Mine must be older than I though, I could not even find in on leathermans site. Plus the one I have came with a leather case not the nylon case. I have never had any problems with it. Comes in handy for fishing and any other odd job you may come across during your day. 

fishnfever


----------



## Mattman (May 23, 2007)

jimmyt said:


> Con's
> The tip is so sharp and pointed, this knife can not be used to pry anything open. It will break Trust me I know.




ZOINKS!!!

Don't pry stuff open with a nice knife! Bad Jimmy. No no.


I own the Kershaw Scallion. I must say that it's my favorite knife and I carry it with me nearly everywhere I go.



Another great knife is the AG Russell One Hand knife. Not as quick opening as the Ken Onion knives but a very nice knife. They have several different flavors of the One Hand Knife. I've got the FeatherLite. 
https://www.agrussell.com/knives/by_maker/a_through_d/a_g_russell_knives/folding_knives/a_g_russell_featherliteclip_point_blade_with_aus8_steel__2.html


I also just purchased another AG Russell knife for my brother. The Greased Light'n. I really like this knife. Considering picking one up for myself. 

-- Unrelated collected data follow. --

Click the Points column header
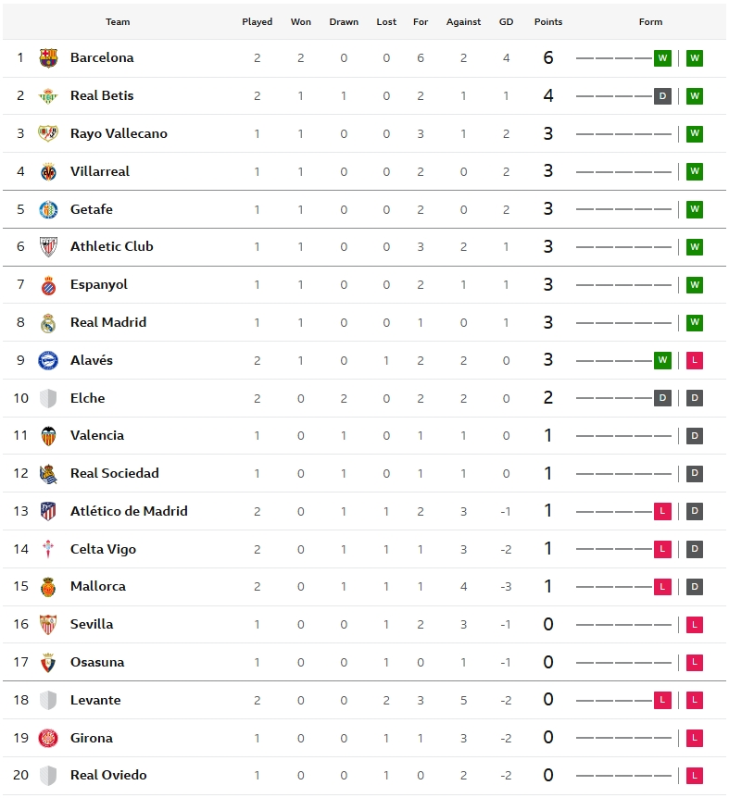The width and height of the screenshot is (729, 798). [548, 22]
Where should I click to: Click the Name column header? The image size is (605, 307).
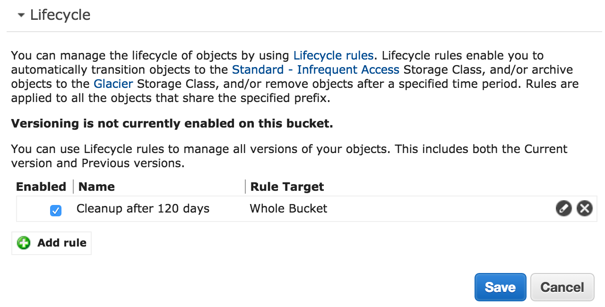point(96,187)
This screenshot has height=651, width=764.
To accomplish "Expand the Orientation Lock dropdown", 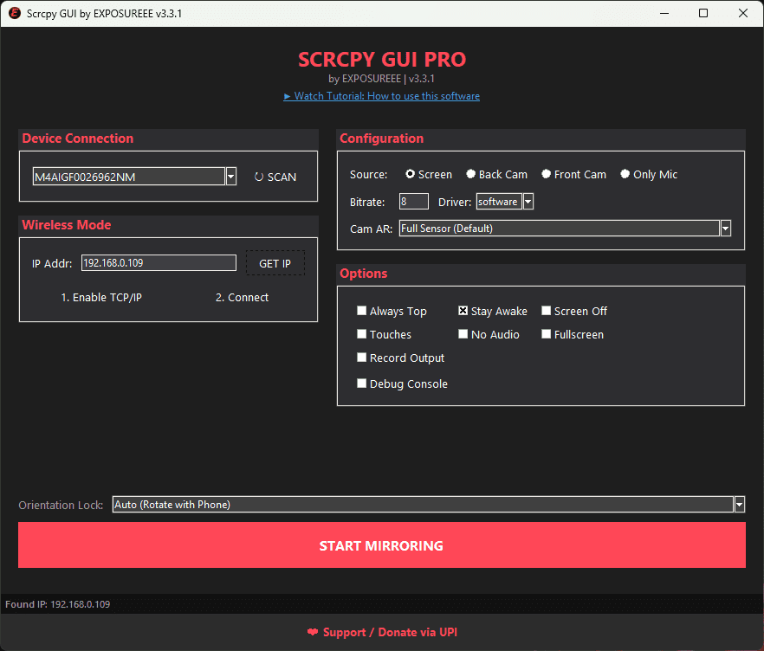I will pos(739,505).
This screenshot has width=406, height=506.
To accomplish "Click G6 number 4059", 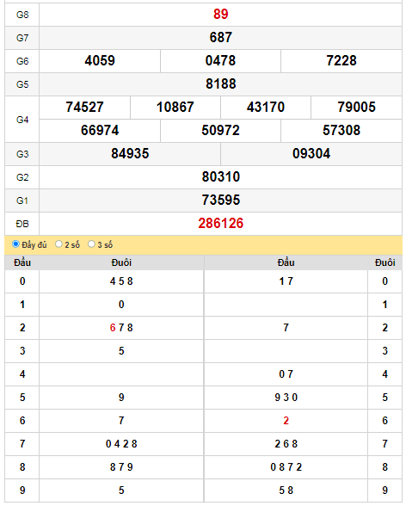I will pos(100,60).
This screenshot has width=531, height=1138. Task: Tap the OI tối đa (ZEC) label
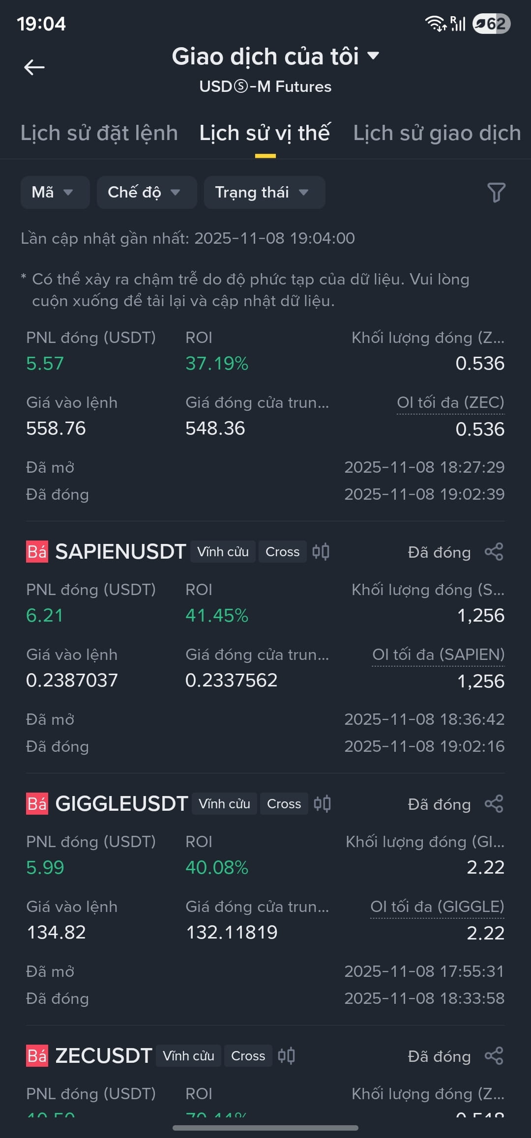pyautogui.click(x=450, y=403)
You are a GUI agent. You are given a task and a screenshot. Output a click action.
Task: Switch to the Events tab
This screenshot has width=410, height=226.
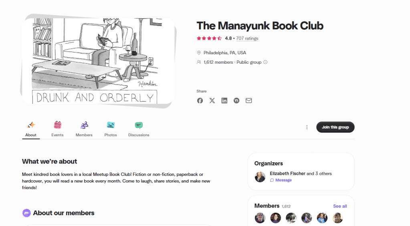(58, 129)
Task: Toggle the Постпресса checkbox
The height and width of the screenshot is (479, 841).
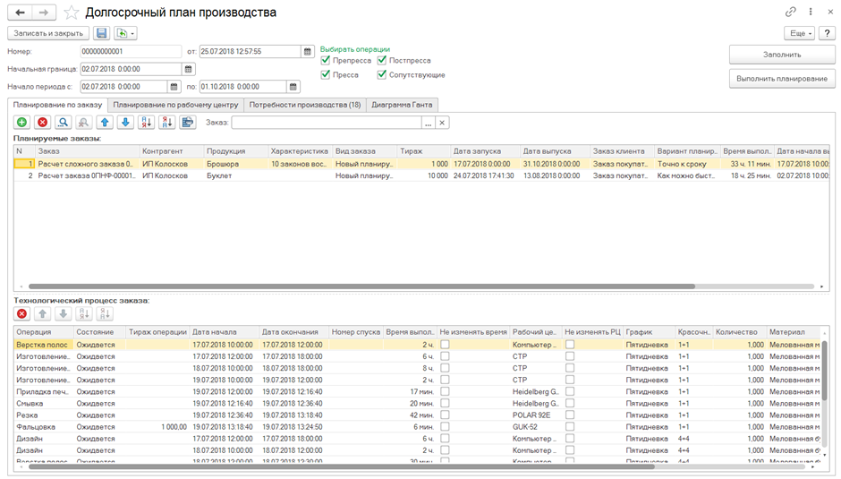Action: [x=382, y=60]
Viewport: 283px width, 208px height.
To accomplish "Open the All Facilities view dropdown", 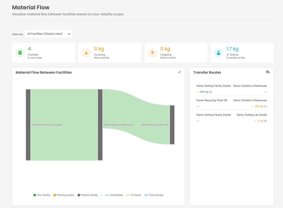I will pos(49,34).

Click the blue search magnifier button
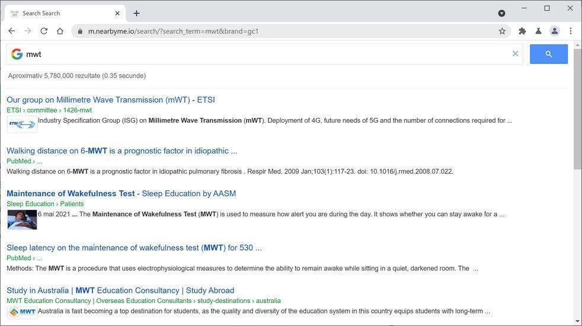(x=548, y=54)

https://www.agrussell.com/knives/by_maker/a_through_d/a_g_russell_knives/folding_knives/a_g_russell_greased_lightn_green_inlays_and_black_blade.html


----------



## bassboy1 (May 29, 2007)

My dad had (it got lost when we were clearing some land) a kershaw with the flip open feature. It was nice. It has the pin on the blade like many one handed open knives. And it had the spring feature. 
I have a Smith and Wesson S.W.A.T. It is a purty good knife. 
Although, last weekend, we were putting a new abrasive on a sanding drum. It was too big, and we had the bright idea of turning on the drill press and holding the knife to it. Well, now my knife is pointless. I am gonna get a new one (probably a bigger model of the same thing. My hand has grown in the last three years since I got the last one) before I leave for Philmont next month. 
The leatherman is nice, and stays in my tacklebag, but it is heavy, and you cannot just flip open the blade with one hand. (Well you can with dads wave - I have the original. But it is still heavy)


----------



## Chuck (Jun 4, 2007)

Yeah Jimmy thats a great tooth pick -you still have that thing?


Lost 2 $60 Kershaw open assist type. The pocket clip is sub-par IMO...

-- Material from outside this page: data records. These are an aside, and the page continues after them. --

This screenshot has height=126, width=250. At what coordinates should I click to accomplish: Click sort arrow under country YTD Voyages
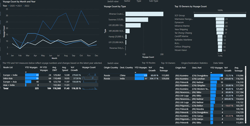coord(136,72)
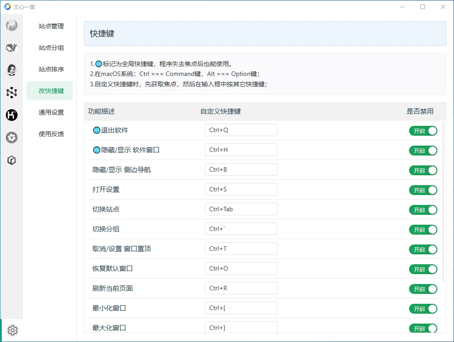Switch off the 切换站点 shortcut toggle
This screenshot has height=342, width=454.
[423, 210]
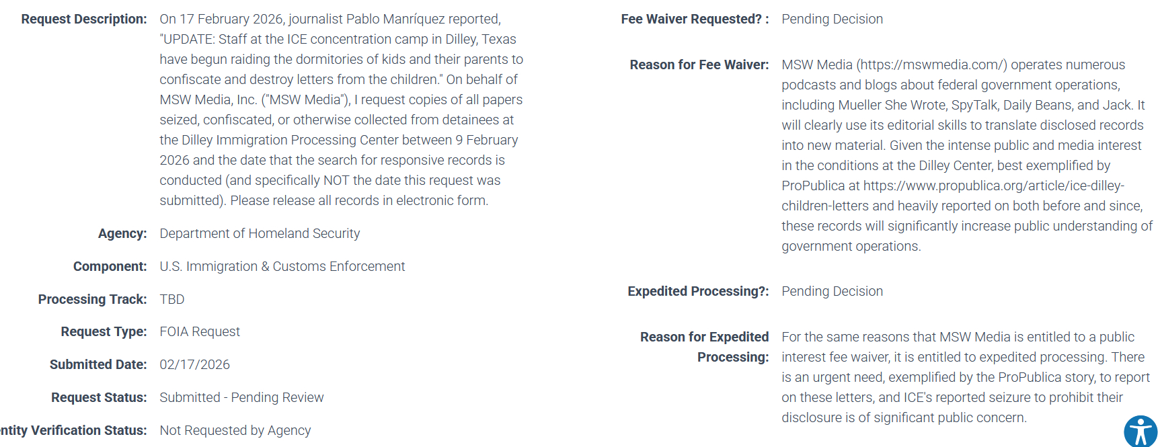
Task: Click the FOIA Request type value
Action: [199, 332]
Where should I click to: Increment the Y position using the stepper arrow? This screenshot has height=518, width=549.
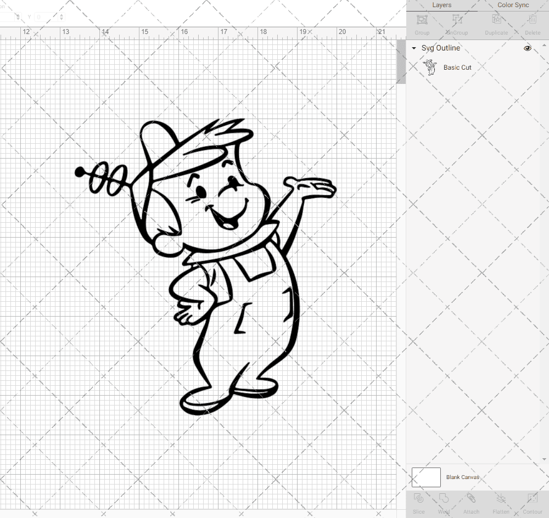[x=61, y=14]
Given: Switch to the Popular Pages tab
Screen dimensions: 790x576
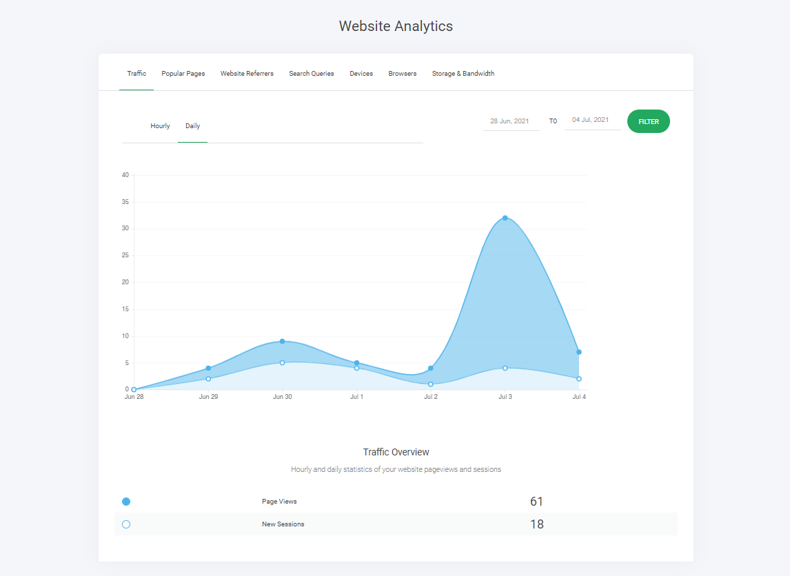Looking at the screenshot, I should [183, 73].
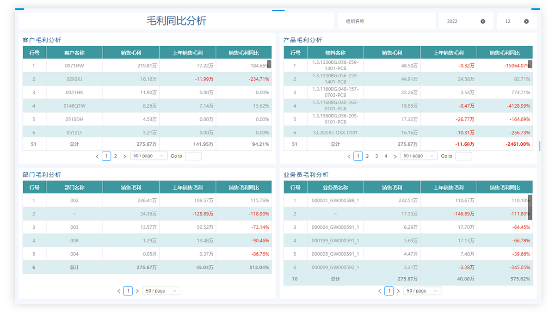Expand 50 / page selector in 部门毛利分析
Viewport: 555px width, 312px height.
[161, 291]
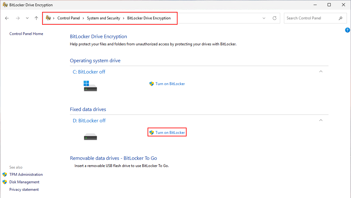Click the fixed data drive D: icon
This screenshot has height=198, width=351.
pos(90,136)
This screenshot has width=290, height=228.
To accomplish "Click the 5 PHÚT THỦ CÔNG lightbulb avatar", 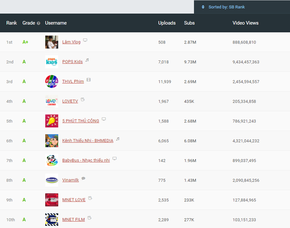I will pos(51,121).
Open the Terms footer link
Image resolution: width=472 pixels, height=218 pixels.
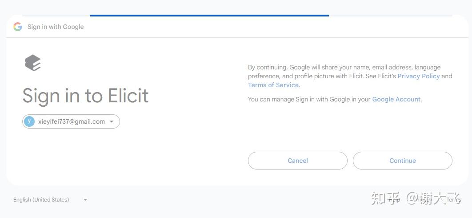453,200
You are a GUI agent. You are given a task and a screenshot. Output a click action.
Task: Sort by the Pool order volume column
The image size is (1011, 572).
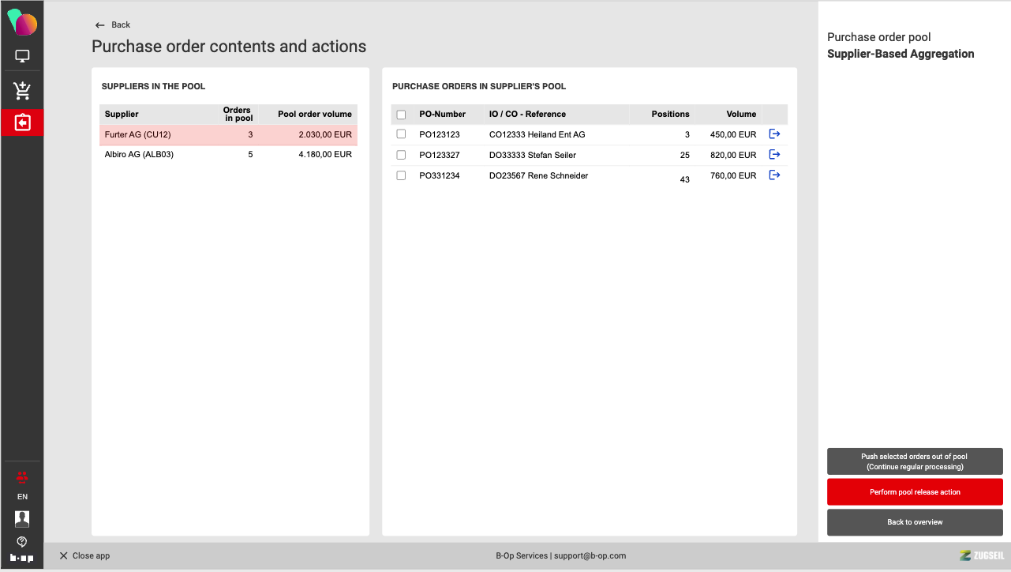point(314,115)
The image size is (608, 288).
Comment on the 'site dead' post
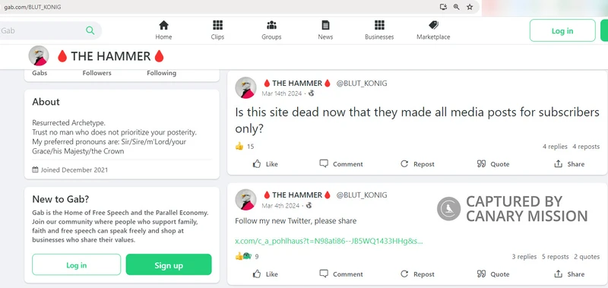341,164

Again the first Kershaw open assist I checked out opened the box and it sprung out of my hand and landed on its tip -SNAP = no more tip 





So now I have a light weight slightly modified $25 (at the time now = $20) gerber. Cheap enough to dig up weeds in the garden but tough enough to keep its tip when I drop it


----------



## rdneckhntr (Jun 4, 2007)

Chuck said:


> Yeah Jimmy thats a great tooth pick -you still have that thing?
> 
> 
> Lost 2 $60 Kershaw open assist type. The pocket clip is sub-par IMO...
> ...



I loved my gerber like the one in the pic above(with the cuttouts) but I left it in a buddys car...and he totaled the car that night... I need to stop bein cheap and go buy another one... I had the little version of it.


----------



## Nickk (Aug 6, 2007)

I have a Kershaw Ken Onion Leek in the short blade that I like quite a bit. Good blade and fast opening.


----------



## dampeoples (Aug 6, 2007)

Up until recently I had that same Gerber, was getting it out of my pocket while fishing, fumbled, and bloop! It's now structure at the lake.

Found an interesting little set at the Car Quest today, a Case knife that was similar to the Pareframe, and a little flashlight. Unfortunately, I only had enough with me to get what I came for, but the guy put the last one under the counter for me to get when I go back tomorrow  It had a little LED flashlight that came with it too.


----------